### Text shown:

Yahara Pride Farms (http://www.yaharapridefarms.org/) is a coalition of farmers, business people, environmentalists, technical experts and government employees that aims to decrease nonpoint pollution in the Yahara watershed, Madison Wisconsin. YPF engages farmers directly in changes in farm management practices to decrease nonpoint pollution. YPF is experimenting with manure digestors, cover crops, deep injection of manure into croplands, and other new and innovative nutrient management practices. The programs include monitoring to evaluate the effects of the practices.
The values of satoyama landscape, Japanese traditional agricultural landscape, has been increasingly recognized in Japan, as provider of a bundle of ecosystem services to humans while harnessing unique and higher level of biodiversity. It has been understood that continuation of appropriate management of landscapes has created sustainable landscapes benefitting both humans and nature. The challenges faced to the satoyama landscapes today are more on the underuse of natural resources rather than overexploitation which comes from depopulation in rural areas and decline of agricultural sectors. Responding to this, new ways to maintain satoyama landscape is being explored by linking urban and rural areas and creating mutual benefits.
“Tribal parks” - are an example of Aboriginal people asserting their rights to govern and use land in ways without the prior approval of a national government. In Canada, some tribal parks have been converted into co-managed national parks (e.g. Gwai Hannas national park), while other exist in an interesting legal gray area where they form partnerships with some levels of government but are not formally recognized by others (e.g. Tla-o-qui-aht Tribal Park ). These parks are interesting because they represent a way in new way in human, and historical values have been incorporated in the protection of ecosystems. They are also interesting because they have been asserted not by the state, but by colonized people who have historically been displaced by the state. By enhancing the diversity of land ownership and land governance systems these tribal parks potentially provide opportunities for experimentation and learning that can benefit broader society.

### Dataset section:
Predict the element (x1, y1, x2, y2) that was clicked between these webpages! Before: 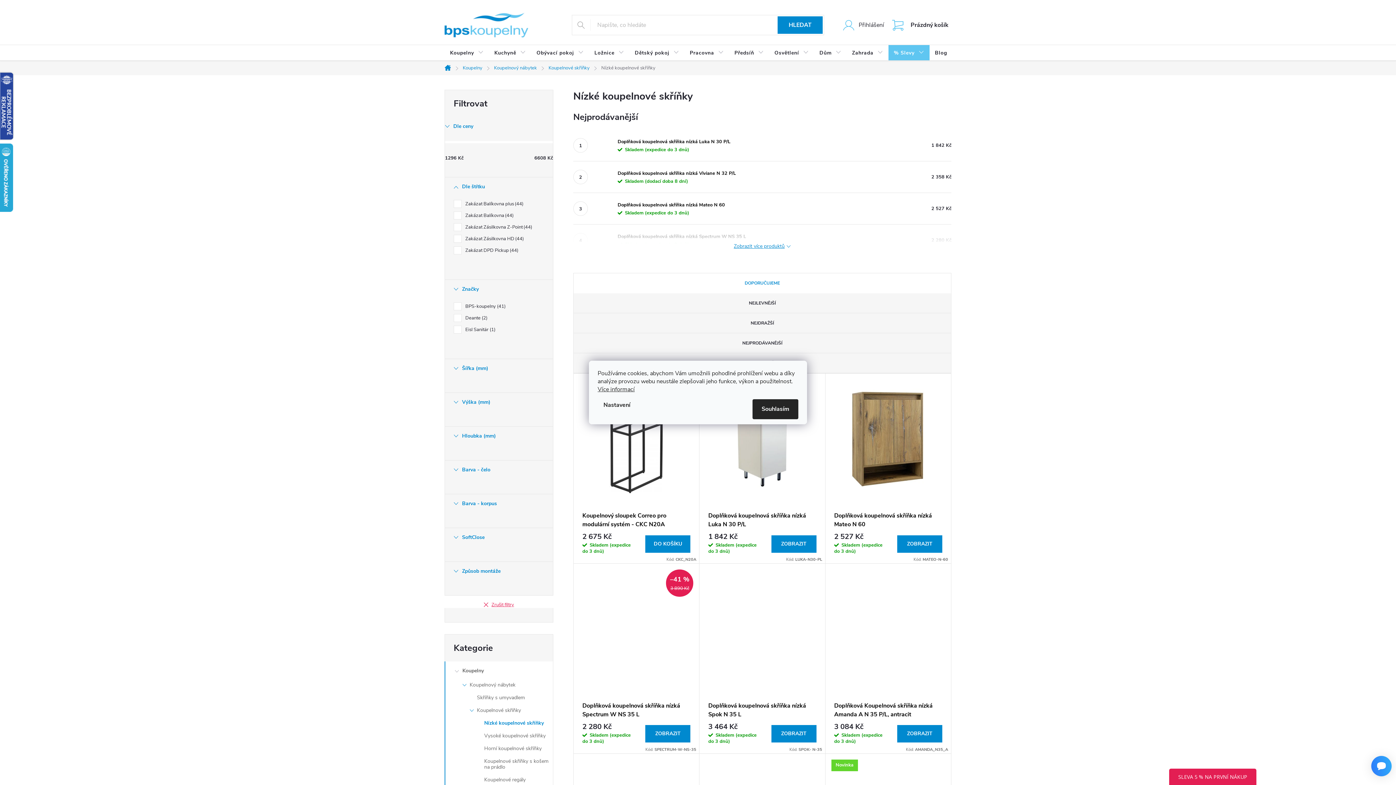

### Set task:
According to the passage on landscape management, what is the main challenge facing satoyama landscapes today? Answer from the passage on landscape management alone, not the material.

### Result for this exercise:
Underuse of natural resources rather than overexploitation, driven by rural depopulation and the decline of agricultural sectors.